Three-Dimensional Tooth Movement
A tooth can move in several distinct ways — tipping, bodily translation, rotation about its long axis, torque (root movement in the buccolingual plane), intrusion, and extrusion — and any clinical movement is a combination of these in three planes of space. Each type results from a particular force system, so describing movement three-dimensionally means relating each component to the forces and moments that produce it.
Definition
Three-dimensional tooth movement is the description of tooth displacement as a combination of translational and rotational components — tipping, translation, rotation, torque, intrusion, and extrusion — each produced by a specific system of forces and moments acting in the three planes of space.
Scope
The topic covers the recognized types of tooth movement, how they map onto the three planes of space, the force systems that generate each, and the contemporary refinement of the center-of-resistance concept into axes of resistance under general three-dimensional loading. It treats movement classification as a mechanical framework rather than a procedural protocol.
Core questions
- What distinct types of tooth movement are recognized?

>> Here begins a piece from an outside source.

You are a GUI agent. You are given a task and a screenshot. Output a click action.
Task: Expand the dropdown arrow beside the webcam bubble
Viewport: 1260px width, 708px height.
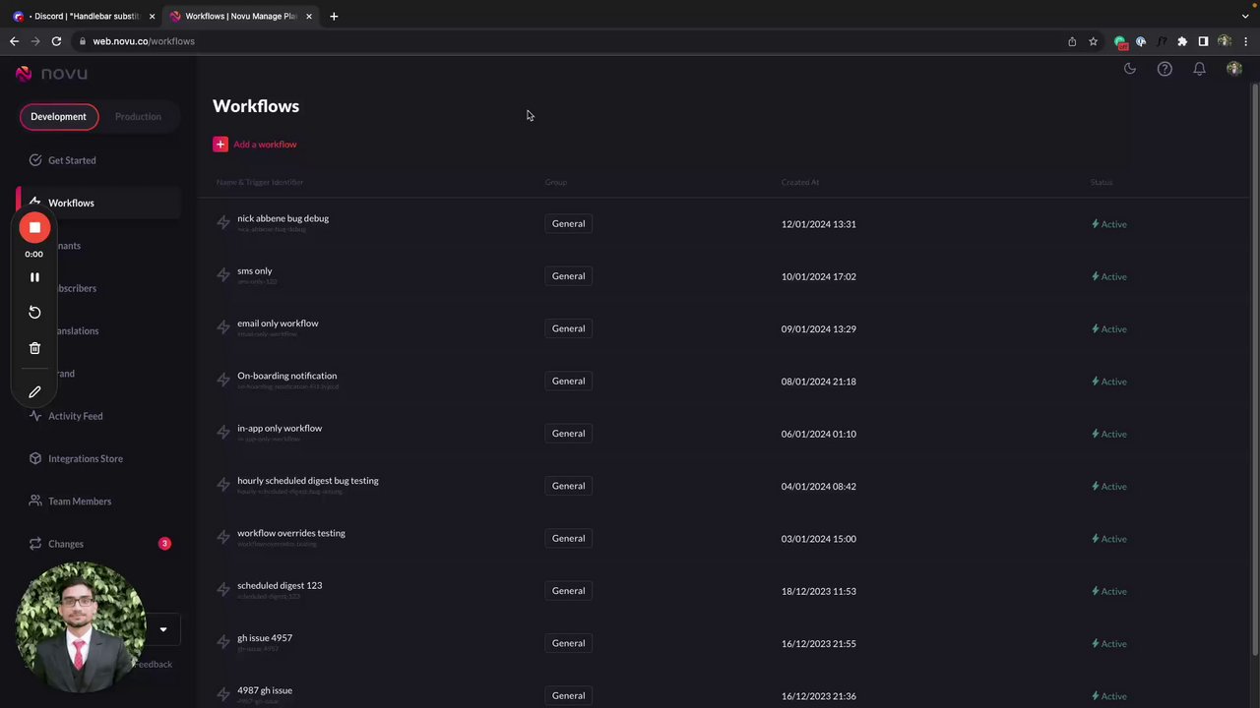[163, 629]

- Which force system produces each type of movement?
- How do movements combine across the three planes of space?
- How does three-dimensional loading change the idea of a center of resistance?
Key concepts
- Tipping (uncontrolled and controlled)
- Bodily translation
- Rotation about the long axis
- Torque (buccolingual root movement)
- Intrusion and extrusion
- Planes of space (sagittal, transverse, vertical)
- Axes of resistance in three dimensions
Mechanisms
Each movement type corresponds to a force system. A single crown force tips the tooth; adding an appropriate couple raises the moment-to-force ratio toward translation or root movement; a couple in the plane of the bracket slot produces torque; equal and opposite forces around the long axis produce rotation; and vertically directed forces produce intrusion or extrusion. Real movements superimpose these components in three planes. Because loading is generally three-dimensional, the simple single-point center of resistance is, as Viecilli and colleagues showed, better represented by axes of resistance that depend on the direction of the applied system.
Clinical relevance
Classifying movement by force system clarifies why particular appliance activations produce tipping versus translation versus torque and underlies the mechanical reasoning in orthodontic teaching. The entry describes these relationships for understanding and appraisal and is not a guide to planning movements for an individual patient.
Evidence & guidelines
The movement classification and its force systems are grounded in rigid-body mechanics as set out by Burstone and Smith and Burstone and codified in textbooks such as Contemporary Orthodontics. Finite-element work (Viecilli and colleagues) has extended the analysis to genuinely three-dimensional loading, refining how the center or axes of resistance should be understood.
History
Orthodontics long described movement qualitatively as tipping, bodily movement, rotation, and torque. The mid-twentieth-century adoption of statics, advanced by Burstone, tied each type to a defined force system, and twenty-first-century finite-element analysis added a rigorous three-dimensional treatment that questioned the adequacy of a single center of resistance.
Debates
- How should resistance to movement be modeled in three dimensions?
- While the classical center of resistance is a useful single point for planar loading, three-dimensional analysis indicates that under general force systems a tooth is better described by axes of resistance, complicating the simple picture used in teaching.
Key figures
- Charles J. Burstone
- Robert J. Smith
- Rodrigo F. Viecilli
Related topics
Seminal works
- smith-burstone-1984
- viecilli-2013
Frequently asked questions
- What is the difference between tipping and bodily movement?
- In tipping, the crown and root move in opposite directions about a center of rotation within the root; in bodily translation, the whole tooth moves in the same direction, which requires a higher moment-to-force ratio to balance the tipping tendency.
- What is torque in orthodontics?
- Torque is buccolingual root movement produced by a couple in the bracket slot, changing the inclination of the root while the crown position is comparatively controlled.